# Task material
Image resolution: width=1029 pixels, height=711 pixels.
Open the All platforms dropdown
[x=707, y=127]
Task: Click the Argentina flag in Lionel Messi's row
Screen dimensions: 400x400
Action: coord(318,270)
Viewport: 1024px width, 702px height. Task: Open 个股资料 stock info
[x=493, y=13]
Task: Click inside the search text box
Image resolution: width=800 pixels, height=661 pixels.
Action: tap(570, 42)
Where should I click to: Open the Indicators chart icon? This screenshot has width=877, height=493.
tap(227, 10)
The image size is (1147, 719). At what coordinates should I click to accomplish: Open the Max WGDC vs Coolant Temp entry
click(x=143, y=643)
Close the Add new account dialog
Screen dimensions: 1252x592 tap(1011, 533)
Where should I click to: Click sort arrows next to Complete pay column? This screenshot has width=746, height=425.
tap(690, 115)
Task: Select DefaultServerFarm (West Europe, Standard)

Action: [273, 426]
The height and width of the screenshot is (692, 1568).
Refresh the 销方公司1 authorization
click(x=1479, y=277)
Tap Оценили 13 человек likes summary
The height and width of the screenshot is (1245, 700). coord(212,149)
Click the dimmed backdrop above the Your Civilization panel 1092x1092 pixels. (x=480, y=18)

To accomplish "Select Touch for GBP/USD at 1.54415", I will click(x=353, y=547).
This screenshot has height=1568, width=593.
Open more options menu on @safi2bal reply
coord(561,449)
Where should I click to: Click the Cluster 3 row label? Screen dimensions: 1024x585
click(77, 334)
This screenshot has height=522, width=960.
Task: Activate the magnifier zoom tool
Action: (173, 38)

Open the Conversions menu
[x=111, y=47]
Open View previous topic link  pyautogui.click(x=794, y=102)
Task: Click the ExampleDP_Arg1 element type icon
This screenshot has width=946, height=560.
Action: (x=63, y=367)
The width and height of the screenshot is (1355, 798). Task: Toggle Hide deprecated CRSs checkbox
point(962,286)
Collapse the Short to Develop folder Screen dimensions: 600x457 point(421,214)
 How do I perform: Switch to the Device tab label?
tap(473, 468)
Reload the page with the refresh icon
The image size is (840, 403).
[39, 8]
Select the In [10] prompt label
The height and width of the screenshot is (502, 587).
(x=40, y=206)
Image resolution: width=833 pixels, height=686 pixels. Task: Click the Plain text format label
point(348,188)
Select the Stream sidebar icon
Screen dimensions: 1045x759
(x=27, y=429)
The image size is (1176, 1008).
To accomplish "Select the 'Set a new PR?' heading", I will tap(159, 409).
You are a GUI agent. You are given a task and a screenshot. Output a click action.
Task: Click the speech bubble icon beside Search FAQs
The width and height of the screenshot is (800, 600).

# Exercise instructions
An exact transcript of all the records is the expected result.

# Answer to the problem
Image resolution: width=1029 pixels, height=711 pixels.
Open the All platforms dropdown
[x=707, y=127]
Task: Click the Argentina flag in Lionel Messi's row
Screen dimensions: 400x400
Action: coord(318,270)
Viewport: 1024px width, 702px height. Task: Open 个股资料 stock info
[x=493, y=13]
Task: Click inside the search text box
Image resolution: width=800 pixels, height=661 pixels.
Action: tap(570, 42)
Where should I click to: Open the Indicators chart icon? This screenshot has width=877, height=493.
tap(227, 10)
The image size is (1147, 719). At what coordinates should I click to accomplish: Open the Max WGDC vs Coolant Temp entry
click(x=143, y=643)
Close the Add new account dialog
Screen dimensions: 1252x592 tap(1011, 533)
Where should I click to: Click sort arrows next to Complete pay column? This screenshot has width=746, height=425.
tap(690, 115)
Task: Select DefaultServerFarm (West Europe, Standard)

Action: [273, 426]
The height and width of the screenshot is (692, 1568).
Refresh the 销方公司1 authorization
click(x=1479, y=277)
Tap Оценили 13 человек likes summary
The height and width of the screenshot is (1245, 700). coord(212,149)
Click the dimmed backdrop above the Your Civilization panel 1092x1092 pixels. (x=480, y=18)

To accomplish "Select Touch for GBP/USD at 1.54415", I will click(x=353, y=547).
This screenshot has height=1568, width=593.
Open more options menu on @safi2bal reply
coord(561,449)
Where should I click to: Click the Cluster 3 row label? Screen dimensions: 1024x585
click(77, 334)
This screenshot has height=522, width=960.
Task: Activate the magnifier zoom tool
Action: (173, 38)

Open the Conversions menu
[x=111, y=47]
Open View previous topic link  pyautogui.click(x=794, y=102)
Task: Click the ExampleDP_Arg1 element type icon
This screenshot has width=946, height=560.
Action: (x=63, y=367)
The width and height of the screenshot is (1355, 798). Task: Toggle Hide deprecated CRSs checkbox
point(962,286)
Collapse the Short to Develop folder Screen dimensions: 600x457 point(421,214)
 How do I perform: Switch to the Device tab label?
tap(473, 468)
Reload the page with the refresh icon
The image size is (840, 403).
[39, 8]
Select the In [10] prompt label
The height and width of the screenshot is (502, 587).
(x=40, y=206)
Image resolution: width=833 pixels, height=686 pixels. Task: Click the Plain text format label
point(348,188)
Select the Stream sidebar icon
Screen dimensions: 1045x759
(x=27, y=429)
The image size is (1176, 1008).
To accomplish "Select the 'Set a new PR?' heading", I will tap(159, 409).
You are a GUI agent. You are given a task and a screenshot. Output a click action.
Task: Click the speech bubble icon beside Search FAQs
The width and height of the screenshot is (800, 600).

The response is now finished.